### Work instruction
Whenever the word "tray" appears in a line of the data below, copy that line.

-- Opening Marker --

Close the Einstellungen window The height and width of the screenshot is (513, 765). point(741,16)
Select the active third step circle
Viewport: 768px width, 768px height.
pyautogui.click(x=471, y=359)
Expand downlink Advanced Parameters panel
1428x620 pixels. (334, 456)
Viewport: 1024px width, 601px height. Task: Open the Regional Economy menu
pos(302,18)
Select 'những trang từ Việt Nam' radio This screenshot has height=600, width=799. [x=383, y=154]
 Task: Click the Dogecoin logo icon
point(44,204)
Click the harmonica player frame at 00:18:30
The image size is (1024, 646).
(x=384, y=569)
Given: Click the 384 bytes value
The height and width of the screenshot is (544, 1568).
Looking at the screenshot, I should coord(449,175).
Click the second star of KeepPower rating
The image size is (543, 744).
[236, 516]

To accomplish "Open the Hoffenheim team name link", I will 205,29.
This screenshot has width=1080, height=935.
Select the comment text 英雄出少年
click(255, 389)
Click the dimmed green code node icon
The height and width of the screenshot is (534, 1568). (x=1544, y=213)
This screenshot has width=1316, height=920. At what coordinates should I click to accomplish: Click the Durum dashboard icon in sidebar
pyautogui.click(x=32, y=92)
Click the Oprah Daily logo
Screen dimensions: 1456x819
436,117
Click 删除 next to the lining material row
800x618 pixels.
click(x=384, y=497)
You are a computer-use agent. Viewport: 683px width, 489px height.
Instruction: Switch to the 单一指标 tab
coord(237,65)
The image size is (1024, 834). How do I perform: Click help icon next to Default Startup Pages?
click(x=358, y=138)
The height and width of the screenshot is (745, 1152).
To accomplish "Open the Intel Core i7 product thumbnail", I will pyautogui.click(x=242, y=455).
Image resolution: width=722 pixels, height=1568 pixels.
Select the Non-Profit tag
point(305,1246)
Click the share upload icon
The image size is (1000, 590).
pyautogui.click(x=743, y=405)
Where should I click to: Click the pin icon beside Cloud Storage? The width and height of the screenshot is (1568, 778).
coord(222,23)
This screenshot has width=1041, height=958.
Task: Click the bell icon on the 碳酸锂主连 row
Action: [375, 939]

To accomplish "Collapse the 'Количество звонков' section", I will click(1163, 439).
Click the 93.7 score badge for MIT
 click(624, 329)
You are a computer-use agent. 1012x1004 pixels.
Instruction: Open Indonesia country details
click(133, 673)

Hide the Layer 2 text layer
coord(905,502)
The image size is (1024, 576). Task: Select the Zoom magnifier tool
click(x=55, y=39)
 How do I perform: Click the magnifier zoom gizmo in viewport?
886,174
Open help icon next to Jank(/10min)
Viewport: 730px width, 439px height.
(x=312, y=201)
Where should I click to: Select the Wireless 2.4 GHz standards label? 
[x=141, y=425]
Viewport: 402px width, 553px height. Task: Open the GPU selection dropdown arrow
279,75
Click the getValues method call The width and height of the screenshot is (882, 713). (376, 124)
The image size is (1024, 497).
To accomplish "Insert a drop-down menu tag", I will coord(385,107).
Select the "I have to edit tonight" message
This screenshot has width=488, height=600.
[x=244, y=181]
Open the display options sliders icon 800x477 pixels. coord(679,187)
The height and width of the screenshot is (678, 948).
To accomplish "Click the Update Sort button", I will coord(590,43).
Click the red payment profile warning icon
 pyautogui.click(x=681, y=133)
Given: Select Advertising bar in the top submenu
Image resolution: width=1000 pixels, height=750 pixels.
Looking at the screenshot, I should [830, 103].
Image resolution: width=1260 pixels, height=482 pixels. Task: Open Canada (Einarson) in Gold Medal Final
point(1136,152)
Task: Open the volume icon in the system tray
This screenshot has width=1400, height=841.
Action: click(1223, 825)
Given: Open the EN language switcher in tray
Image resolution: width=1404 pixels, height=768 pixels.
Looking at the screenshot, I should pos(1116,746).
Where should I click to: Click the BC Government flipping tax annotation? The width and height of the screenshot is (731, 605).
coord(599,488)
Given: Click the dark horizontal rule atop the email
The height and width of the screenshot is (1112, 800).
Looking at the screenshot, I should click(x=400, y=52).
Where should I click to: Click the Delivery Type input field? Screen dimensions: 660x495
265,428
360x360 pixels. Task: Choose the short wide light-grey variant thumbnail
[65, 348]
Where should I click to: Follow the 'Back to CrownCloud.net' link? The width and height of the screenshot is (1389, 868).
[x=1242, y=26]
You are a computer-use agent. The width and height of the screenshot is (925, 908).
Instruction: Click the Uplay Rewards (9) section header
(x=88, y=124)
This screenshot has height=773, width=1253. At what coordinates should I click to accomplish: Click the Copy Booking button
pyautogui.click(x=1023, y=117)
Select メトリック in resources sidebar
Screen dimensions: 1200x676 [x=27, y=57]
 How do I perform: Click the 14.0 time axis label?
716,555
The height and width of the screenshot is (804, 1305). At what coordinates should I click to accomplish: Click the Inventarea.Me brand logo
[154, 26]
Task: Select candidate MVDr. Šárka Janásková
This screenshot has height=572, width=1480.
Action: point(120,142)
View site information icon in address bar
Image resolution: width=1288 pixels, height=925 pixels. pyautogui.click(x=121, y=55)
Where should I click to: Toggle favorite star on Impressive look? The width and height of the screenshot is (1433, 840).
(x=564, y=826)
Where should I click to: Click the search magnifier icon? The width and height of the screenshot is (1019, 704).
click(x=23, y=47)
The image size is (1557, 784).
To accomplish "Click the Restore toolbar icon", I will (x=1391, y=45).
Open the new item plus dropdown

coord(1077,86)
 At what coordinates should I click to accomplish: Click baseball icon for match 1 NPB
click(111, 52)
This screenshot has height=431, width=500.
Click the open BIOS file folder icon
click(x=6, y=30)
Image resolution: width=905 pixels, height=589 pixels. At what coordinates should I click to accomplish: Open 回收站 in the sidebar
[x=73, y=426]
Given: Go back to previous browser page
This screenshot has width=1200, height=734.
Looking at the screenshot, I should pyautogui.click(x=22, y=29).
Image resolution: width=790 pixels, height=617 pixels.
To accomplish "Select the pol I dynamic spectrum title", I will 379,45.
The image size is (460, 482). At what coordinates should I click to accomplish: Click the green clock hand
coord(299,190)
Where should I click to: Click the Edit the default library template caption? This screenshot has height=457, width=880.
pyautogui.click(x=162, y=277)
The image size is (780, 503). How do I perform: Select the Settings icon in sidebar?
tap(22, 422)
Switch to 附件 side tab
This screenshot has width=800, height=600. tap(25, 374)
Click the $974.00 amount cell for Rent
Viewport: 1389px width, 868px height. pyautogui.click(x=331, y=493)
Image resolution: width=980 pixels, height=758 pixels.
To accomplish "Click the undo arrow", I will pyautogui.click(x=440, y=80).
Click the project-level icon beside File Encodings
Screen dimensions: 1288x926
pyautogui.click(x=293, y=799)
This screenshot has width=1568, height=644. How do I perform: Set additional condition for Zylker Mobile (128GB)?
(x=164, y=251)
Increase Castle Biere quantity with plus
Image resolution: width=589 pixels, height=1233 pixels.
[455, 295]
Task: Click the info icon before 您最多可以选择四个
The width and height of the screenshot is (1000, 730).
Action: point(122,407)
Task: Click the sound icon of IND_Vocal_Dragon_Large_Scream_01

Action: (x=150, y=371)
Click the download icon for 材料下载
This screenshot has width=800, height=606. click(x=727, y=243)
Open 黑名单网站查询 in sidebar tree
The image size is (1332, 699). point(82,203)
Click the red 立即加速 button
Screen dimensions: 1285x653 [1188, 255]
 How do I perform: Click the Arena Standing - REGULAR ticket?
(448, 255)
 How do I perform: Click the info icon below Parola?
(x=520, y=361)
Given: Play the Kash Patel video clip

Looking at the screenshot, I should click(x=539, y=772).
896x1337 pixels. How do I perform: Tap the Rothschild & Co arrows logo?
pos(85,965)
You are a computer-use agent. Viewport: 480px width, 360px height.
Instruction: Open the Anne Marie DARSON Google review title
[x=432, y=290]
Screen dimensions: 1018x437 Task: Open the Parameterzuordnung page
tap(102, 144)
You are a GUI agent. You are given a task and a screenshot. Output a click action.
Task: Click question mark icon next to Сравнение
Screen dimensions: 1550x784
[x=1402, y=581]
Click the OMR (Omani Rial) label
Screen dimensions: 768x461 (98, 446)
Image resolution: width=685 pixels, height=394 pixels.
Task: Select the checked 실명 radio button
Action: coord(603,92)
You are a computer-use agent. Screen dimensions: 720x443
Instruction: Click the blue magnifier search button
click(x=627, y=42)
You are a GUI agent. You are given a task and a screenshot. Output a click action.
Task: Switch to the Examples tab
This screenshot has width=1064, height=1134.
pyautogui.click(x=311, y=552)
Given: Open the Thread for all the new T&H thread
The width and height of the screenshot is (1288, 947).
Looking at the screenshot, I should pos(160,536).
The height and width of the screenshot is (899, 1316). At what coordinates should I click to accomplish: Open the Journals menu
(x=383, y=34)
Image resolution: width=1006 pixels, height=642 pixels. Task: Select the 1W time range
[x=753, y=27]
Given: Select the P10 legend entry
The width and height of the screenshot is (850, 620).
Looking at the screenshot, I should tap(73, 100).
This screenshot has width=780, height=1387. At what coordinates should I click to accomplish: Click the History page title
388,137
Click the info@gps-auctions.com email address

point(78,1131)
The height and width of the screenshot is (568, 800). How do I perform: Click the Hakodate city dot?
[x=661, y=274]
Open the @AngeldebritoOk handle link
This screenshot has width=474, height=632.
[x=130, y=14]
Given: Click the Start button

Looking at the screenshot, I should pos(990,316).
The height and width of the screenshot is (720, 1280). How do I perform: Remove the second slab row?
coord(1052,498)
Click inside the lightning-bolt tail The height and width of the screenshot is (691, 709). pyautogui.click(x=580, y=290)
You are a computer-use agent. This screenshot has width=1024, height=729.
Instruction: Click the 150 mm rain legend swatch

-- Closing Marker --

### Exercise solution
Task: Open the volume icon in the system tray
Given: Open the EN language switcher in tray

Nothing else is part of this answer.